Immune checkpoint inhibition alters the inflammatory cell composition of human coronary artery atherosclerosis.

BACKGROUND: Immune checkpoint inhibition (ICI) has emerged as a promising new approach to treat malignancy. Such therapies can result in autoimmune-related complications such as myocarditis and hepatitis. The impact of ICI on sites of preexisting chronic inflammation has been less clear. Atherosclerosis is a chronic vascular disease with a significant inflammatory component.
METHODS: To determine the effect of ICI on the inflammatory infiltrate in coronary artery atherosclerotic plaques, 11 patients who had recently been treated with ICI and subsequently underwent autopsy were matched with 11 cancer patients who had not received ICI treatment.
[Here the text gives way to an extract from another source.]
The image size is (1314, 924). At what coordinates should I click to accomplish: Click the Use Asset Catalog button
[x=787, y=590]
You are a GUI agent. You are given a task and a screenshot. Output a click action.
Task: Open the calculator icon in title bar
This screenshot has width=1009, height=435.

The amount of CD3+ T-lymphocytes, CD8+ cytotoxic T-lymphocytes, and CD68+ macrophages and the ratios of the various cell types in the coronary artery atherosclerotic plaques were compared.
RESULTS: There was no significant difference in the absolute numbers of CD3+, CD8+, or CD68+ cells in the atherosclerotic plaques. In the plaques of the ICI-treated patients, there was a significant increase in the ratio of CD3+ cells to CD68+ cells (CD3/CD68) (P=.002) and a trend towards an increased CD8/CD68 ratio. The increased CD3/CD68 ratio in the ICI-treated patients resulted in 6 of the 11 patients having lymphocyte-predominate inflammation in contrast to the macrophage-predominate inflammation typically found in atherosclerotic plaques.
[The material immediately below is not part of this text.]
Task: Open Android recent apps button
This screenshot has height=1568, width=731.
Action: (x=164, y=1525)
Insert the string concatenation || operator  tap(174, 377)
CONCLUSIONS: These findings indicate that ICI alters the inflammatory composition of human atherosclerotic plaque and, thus, may influence plaque progression and/or clinical coronary events.
SUMMARY: In cancer patients, treatment with immune checkpoint inhibition is associated with an altered inflammatory cell composition in coronary artery atherosclerotic plaques with an increased ratio of CD3+ T cells to CD68+ macrophages. Thus, immune checkpoint inhibition may influence plaque progression and/or clinical coronary events.